What is BEC? BEC is a Business Email Compromise. This basically means that a malicious actor has gained access to an email account. These attacks are typically the result of a credential being leaked on the dark web or a user falling for a phishing email and providing their credentials. In years past these attacks were easy to spot. A malicious actor would gain access to an account and spam everyone in that users account. Today’s attacks are becoming much more complex. Now when a malicious actor gains access to an account they quite often, do nothing. They will monitor emails and content in the account and wait till an opportune moment to perpetuate a scam. This may be creating an email address for a contact that would be a single letter off. So, if a user is working on a real estate transaction and working with firstname.lastname@example.org the bad actor will create an email email@example.com. The MA will copy Robert’s signature and at the same time create a rule on the user’s mailbox to redirect mail coming from the real Robert to the junk mail folder so the user can only see emails coming from the fake Robert. I have seen many users fall for these types of attacks and lose large sums of money.
How can you protect your company?
Here are four ways we recommend you protect your company from these types of attacks:
Providing cyber security awareness training to your employees is a great way to stop these types of attacks. Users will be better able to spot phishing emails and avoid giving away their credentials
- E-mail Protection Tools
There are many products available to assist users with being able to spot phishing and impersonation attempts. We use a protection suite from Barracuda that lets users know if the person is a “first time sender” or an “external sender”. These classifications can help users spot impersonation attempts.

§ Recorded information:
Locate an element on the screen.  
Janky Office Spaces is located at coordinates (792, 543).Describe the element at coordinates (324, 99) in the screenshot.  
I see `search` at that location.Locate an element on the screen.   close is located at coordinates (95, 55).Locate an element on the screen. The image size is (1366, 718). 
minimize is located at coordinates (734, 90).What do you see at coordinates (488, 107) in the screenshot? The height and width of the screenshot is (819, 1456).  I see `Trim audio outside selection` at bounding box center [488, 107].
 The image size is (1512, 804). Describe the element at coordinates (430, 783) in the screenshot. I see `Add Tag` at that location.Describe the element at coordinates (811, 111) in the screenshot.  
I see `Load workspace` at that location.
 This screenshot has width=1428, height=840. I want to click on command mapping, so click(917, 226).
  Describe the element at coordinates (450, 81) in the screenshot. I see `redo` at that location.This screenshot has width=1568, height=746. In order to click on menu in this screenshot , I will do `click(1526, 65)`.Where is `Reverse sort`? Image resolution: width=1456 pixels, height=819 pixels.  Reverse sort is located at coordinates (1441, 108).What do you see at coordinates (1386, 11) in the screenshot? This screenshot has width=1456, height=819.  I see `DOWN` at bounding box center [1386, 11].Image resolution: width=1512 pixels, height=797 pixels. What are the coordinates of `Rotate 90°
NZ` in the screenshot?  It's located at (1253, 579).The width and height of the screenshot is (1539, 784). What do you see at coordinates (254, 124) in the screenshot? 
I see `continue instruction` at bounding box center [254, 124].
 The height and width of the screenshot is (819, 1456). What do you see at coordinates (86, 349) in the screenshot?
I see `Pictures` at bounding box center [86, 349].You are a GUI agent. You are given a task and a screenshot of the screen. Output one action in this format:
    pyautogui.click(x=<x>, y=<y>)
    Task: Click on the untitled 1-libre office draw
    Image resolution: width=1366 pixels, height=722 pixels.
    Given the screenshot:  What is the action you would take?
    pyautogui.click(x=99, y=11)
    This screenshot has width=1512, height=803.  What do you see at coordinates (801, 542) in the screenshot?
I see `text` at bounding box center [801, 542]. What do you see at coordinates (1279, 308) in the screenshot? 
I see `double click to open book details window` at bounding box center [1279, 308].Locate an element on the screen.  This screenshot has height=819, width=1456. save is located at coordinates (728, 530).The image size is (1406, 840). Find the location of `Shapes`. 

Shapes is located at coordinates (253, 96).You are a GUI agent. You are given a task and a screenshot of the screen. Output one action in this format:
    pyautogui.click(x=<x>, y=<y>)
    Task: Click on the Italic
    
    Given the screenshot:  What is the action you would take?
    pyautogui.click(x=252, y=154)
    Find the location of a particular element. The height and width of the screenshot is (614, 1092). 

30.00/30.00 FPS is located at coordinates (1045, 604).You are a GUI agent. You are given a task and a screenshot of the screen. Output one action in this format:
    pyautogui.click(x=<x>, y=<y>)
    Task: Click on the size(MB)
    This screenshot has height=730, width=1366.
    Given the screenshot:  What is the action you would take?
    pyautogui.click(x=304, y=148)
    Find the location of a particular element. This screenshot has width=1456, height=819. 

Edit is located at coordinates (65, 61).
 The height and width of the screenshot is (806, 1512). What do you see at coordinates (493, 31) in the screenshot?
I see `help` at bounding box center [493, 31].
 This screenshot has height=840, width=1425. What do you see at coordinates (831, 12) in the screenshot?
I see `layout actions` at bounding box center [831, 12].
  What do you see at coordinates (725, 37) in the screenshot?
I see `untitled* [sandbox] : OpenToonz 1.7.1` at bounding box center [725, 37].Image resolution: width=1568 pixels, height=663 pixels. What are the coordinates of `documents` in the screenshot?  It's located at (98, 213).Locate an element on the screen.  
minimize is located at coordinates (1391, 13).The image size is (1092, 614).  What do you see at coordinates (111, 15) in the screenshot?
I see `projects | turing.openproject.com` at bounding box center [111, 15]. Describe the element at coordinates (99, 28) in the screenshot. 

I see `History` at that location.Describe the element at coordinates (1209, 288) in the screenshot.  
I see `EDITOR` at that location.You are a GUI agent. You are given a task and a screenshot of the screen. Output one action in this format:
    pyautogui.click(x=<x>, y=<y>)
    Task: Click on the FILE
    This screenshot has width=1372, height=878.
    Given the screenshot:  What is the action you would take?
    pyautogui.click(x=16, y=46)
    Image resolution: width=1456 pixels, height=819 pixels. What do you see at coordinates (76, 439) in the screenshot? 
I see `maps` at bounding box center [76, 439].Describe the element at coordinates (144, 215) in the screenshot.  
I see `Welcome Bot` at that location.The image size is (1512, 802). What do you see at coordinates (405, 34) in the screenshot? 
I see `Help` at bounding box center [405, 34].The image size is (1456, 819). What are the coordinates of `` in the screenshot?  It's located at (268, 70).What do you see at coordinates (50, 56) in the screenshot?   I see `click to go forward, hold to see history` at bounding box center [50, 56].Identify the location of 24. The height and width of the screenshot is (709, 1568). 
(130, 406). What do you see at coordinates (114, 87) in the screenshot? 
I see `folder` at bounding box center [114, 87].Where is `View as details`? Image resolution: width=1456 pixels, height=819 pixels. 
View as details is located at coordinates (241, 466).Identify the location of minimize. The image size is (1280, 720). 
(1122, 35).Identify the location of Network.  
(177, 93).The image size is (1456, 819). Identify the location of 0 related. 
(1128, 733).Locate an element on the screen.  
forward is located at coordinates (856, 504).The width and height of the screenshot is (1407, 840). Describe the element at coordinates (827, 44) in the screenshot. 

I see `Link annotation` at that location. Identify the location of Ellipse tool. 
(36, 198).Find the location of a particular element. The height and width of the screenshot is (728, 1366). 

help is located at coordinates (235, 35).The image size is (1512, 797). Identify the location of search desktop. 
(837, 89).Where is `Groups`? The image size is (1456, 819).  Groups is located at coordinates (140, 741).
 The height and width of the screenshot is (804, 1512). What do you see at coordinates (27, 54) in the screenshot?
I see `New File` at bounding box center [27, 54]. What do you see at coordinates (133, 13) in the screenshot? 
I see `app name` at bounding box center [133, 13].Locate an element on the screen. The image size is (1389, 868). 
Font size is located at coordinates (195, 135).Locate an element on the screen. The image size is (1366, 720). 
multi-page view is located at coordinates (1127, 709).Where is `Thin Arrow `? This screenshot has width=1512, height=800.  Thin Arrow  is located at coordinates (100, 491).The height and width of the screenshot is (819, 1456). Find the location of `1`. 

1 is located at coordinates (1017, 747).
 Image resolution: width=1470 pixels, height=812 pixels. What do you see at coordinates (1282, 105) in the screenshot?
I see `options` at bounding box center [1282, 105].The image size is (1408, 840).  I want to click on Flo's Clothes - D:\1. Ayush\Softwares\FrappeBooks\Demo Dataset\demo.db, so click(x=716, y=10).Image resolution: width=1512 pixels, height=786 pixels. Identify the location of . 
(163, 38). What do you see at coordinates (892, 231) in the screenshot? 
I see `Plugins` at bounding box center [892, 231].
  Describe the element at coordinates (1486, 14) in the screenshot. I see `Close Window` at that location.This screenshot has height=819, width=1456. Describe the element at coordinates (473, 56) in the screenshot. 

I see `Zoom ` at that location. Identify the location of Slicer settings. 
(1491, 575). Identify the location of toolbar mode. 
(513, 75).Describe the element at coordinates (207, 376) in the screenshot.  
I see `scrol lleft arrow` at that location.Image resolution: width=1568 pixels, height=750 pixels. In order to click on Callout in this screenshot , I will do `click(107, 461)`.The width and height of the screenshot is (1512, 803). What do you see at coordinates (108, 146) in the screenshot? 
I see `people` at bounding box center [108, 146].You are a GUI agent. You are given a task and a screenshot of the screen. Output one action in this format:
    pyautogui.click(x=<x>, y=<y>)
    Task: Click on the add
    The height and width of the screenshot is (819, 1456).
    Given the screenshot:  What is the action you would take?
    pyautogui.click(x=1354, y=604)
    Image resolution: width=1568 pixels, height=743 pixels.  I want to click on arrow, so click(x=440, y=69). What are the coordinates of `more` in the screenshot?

§ What you need to do:
A: In the business email compromise text, rewrite the passage from "Here are four" to "spot impersonation attempts.", changing "impersonation" to "spoofing".
B: Continue the business email compromise text from where it stops.

§ Per-task answers:
A:
Here are four ways we recommend you protect your company from these types of attacks:
Providing cyber security awareness training to your employees is a great way to stop these types of attacks. Users will be better able to spot phishing emails and avoid giving away their credentials
- E-mail Protection Tools
There are many products available to assist users with being able to spot phishing and spoofing attempts. We use a protection suite from Barracuda that lets users know if the person is a “first time sender” or an “external sender”. These classifications can help users spot spoofing attempts.

B:
- Proper policies and procedures
Employees should have clear instructions on how to verify senders for financial transactions. We recommend that every company build some “analog” verification into any workflow involving financial transactions. The best method is using a phone call to the number on file to verify any changes in financial instructions.
- Account Login Monitoring
Do you know if a malicious actor has access to one of your accounts right now? Using a monitoring service typically provided by a “SOC” (Security Operations Center) is a great tool to verify that every login to your accounts is from a verified location. These services can spot anomalies in login activity and lock down accounts before a compromise can take place.
Business E-mail Compromise (BEC) attacks are quickly becoming one of the largest threats to a company’s cyber security. We recommend all companies take the steps above to minimize this risk.